Category: Glomerular Diseases

• 1402 Glomerular Diseases: Clinical, Outcomes, and Therapeutics

Authors

• Co, Thien Kim Nguyen, Harbor-UCLA Medical Center, Torrance, California, United States

Thien Kim Nguyen Co, DO

• Nast, Cynthia C., Cedars-Sinai Medical Center, Los Angeles, California, United States

Cynthia C. Nast, MD, FASN

• Dai, Tiane, Harbor-UCLA Medical Center, Torrance, California, United States

Tiane Dai, MD, PhD

• Peretz, Ryan, Harbor-UCLA Medical Center, Torrance, California, United States

Ryan Peretz, MD

• Adler, Sharon G., Harbor-UCLA Medical Center, Torrance, California, United States

Sharon G. Adler, MD, FASN

Introduction

KDIGO 2021 Clinical Practice Guideline for the Management of Glomerular Disease states that kidney biopsy is not needed to confirm the diagnosis for patients with nephrotic range proteinuria and a positive anti-PLA2R antibody test, especially if kidney function is normal or if there are contraindications. Our case highlights the importance of integrating clinical information, kidney biopsy findings, serologies, and genetics in patients whose clinical course do not progress as expected.

Case Description

A 63-year-old male with diabetes mellitus type 2 (DM), hypertension and hyperlipidemia was referred for nephrotic range proteinuria (4,311 mcg/mg).
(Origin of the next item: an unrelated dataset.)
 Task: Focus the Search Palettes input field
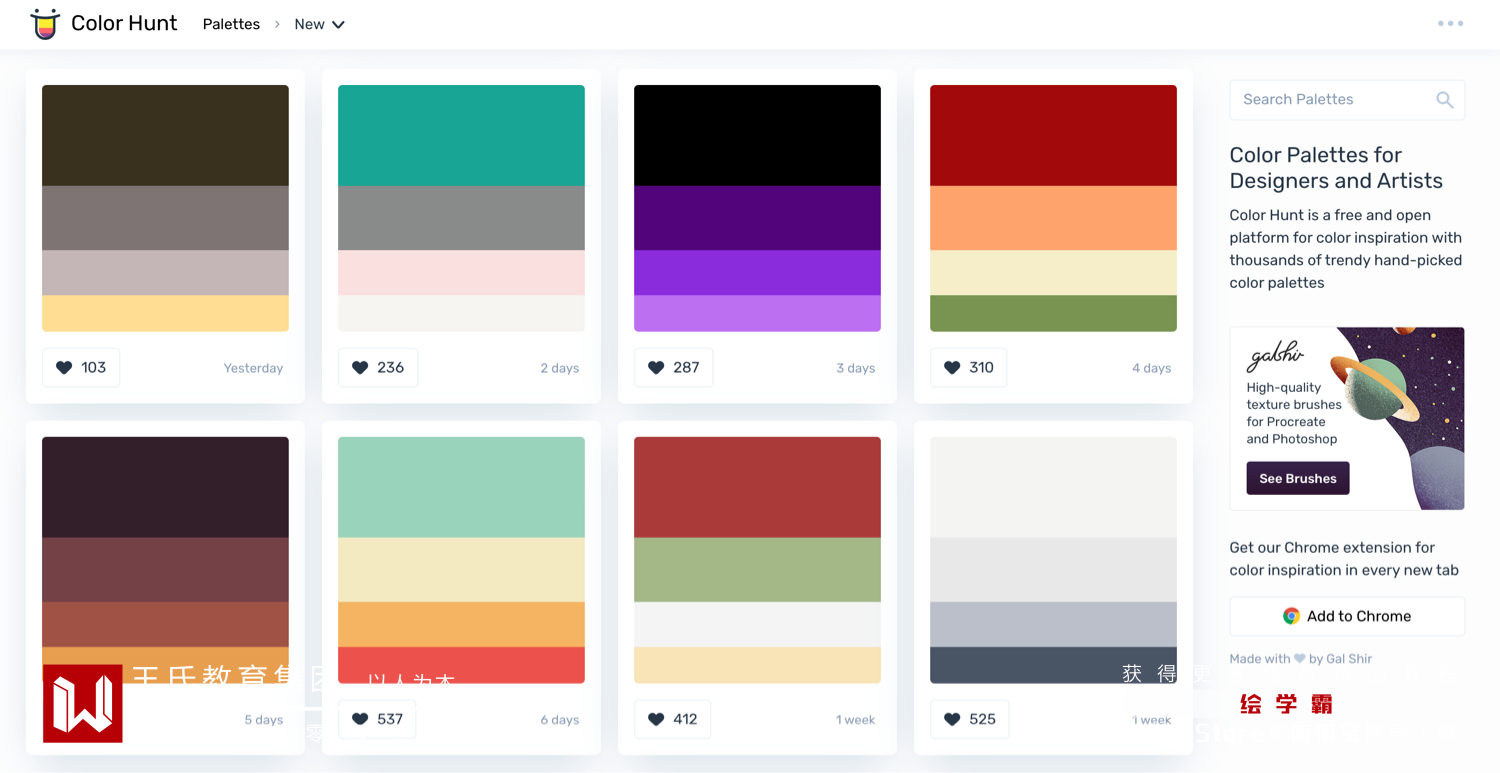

Serological evaluation was negative except for positive anti-PLA2R antibody with negative urine/serum protein electrophoresis, Hepatitis B, Hepatitis C, HIV, and RPR. Kidney size was normal. Urine sediment was inactive. Kidney biopsy showed membranous nephropathy (PLA2R positive), focal and segmental glomerulosclerosis with glomerulomegaly, features suggestive of renal vein thrombosis, and mild to moderate arterio- and arteriolosclerosis. Imaging ruled out venous thrombosis. He was treated with Rituximab and steroids, attaining complete serological remission with negative anti-PLA2R antibody after 9 months. However, 12 months after serologic remission, he had persistent proteinuria of ~2-3g, suggesting a secondary process. Given the FSGS with glomerulomegaly, genetic testing was performed (Natera Renasight) which identified a heterozygous likely pathogenic variant in the gene COL4A3 mutation; pathogenic variants in COL4A3 are associated with Alport Syndrome with either autosomal dominant or recessive inheritance patterns. Audiological evaluation revealed reduced hearing. Ophthalmological evaluation is pending.

Discussion

If a kidney biopsy was not pursued, the persistent proteinuria might have been attributed to secondary FSGS or DM. However, the biopsy findings led to genetic testing, which revealed concern for concomitant Alport syndrome. This case underscores the importance of integrating clinical, serological, histological, and genetic information to evaluate an unexpected clinical course. With these advances, we aim to tailor medical therapy and genetic counseling to address each patient’s unique clinical picture.